[Entries taken from a collection]

--------------------------------

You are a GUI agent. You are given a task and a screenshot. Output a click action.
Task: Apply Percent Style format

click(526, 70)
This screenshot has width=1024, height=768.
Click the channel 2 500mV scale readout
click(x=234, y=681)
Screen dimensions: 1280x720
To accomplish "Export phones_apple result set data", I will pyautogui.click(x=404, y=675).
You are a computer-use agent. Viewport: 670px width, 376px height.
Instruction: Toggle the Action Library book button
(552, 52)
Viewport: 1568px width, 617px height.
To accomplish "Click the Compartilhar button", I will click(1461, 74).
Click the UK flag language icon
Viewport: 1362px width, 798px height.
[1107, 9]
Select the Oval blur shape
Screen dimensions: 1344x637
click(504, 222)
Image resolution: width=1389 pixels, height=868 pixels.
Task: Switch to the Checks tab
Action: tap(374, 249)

--------------------------------

• _Task requirements_: Nothing is to be altered; retype each entry exactly.

• _Exercise solution_:
You are a GUI agent. You are given a task and a screenshot. Output a click action.
Task: Apply Percent Style format

click(526, 70)
This screenshot has width=1024, height=768.
Click the channel 2 500mV scale readout
click(x=234, y=681)
Screen dimensions: 1280x720
To accomplish "Export phones_apple result set data", I will pyautogui.click(x=404, y=675).
You are a computer-use agent. Viewport: 670px width, 376px height.
Instruction: Toggle the Action Library book button
(552, 52)
Viewport: 1568px width, 617px height.
To accomplish "Click the Compartilhar button", I will click(1461, 74).
Click the UK flag language icon
Viewport: 1362px width, 798px height.
[1107, 9]
Select the Oval blur shape
Screen dimensions: 1344x637
click(504, 222)
Image resolution: width=1389 pixels, height=868 pixels.
Task: Switch to the Checks tab
Action: tap(374, 249)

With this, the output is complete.